> [WORK ITEM]:
Once you reach the line containing "At what coordinates should I click to accomplish: Click the gray", write out that line and every remaining line of the records exactly.

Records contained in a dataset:
====

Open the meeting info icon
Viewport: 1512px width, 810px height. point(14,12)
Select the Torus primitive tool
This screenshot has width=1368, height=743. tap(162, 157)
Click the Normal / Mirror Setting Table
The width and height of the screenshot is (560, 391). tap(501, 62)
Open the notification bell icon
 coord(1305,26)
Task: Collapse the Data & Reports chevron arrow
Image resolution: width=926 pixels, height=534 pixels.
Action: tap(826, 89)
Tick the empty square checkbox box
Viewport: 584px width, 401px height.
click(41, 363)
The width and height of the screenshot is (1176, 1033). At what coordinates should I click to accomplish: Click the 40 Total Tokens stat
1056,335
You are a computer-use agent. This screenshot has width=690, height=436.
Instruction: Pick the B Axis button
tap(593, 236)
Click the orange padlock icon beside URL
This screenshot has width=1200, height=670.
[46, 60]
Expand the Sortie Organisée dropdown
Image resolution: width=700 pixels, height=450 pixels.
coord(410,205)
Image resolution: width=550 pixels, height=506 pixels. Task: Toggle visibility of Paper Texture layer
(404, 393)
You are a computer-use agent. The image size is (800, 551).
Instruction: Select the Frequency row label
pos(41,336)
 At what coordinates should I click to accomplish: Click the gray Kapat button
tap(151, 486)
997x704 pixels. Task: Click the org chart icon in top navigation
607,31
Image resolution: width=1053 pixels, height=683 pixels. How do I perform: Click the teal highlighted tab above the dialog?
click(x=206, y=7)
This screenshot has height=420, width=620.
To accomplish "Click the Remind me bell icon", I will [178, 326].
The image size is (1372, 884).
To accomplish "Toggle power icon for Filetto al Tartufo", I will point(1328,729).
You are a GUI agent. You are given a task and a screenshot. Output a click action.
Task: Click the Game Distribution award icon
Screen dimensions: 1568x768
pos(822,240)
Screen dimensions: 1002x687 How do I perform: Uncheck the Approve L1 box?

====

> [OUTPUT BELOW]:
 At what coordinates should I click to accomplish: Click the gray Kapat button
tap(151, 486)
997x704 pixels. Task: Click the org chart icon in top navigation
607,31
Image resolution: width=1053 pixels, height=683 pixels. How do I perform: Click the teal highlighted tab above the dialog?
click(x=206, y=7)
This screenshot has height=420, width=620.
To accomplish "Click the Remind me bell icon", I will [178, 326].
The image size is (1372, 884).
To accomplish "Toggle power icon for Filetto al Tartufo", I will point(1328,729).
You are a GUI agent. You are given a task and a screenshot. Output a click action.
Task: Click the Game Distribution award icon
Screen dimensions: 1568x768
pos(822,240)
Screen dimensions: 1002x687 How do I perform: Uncheck the Approve L1 box?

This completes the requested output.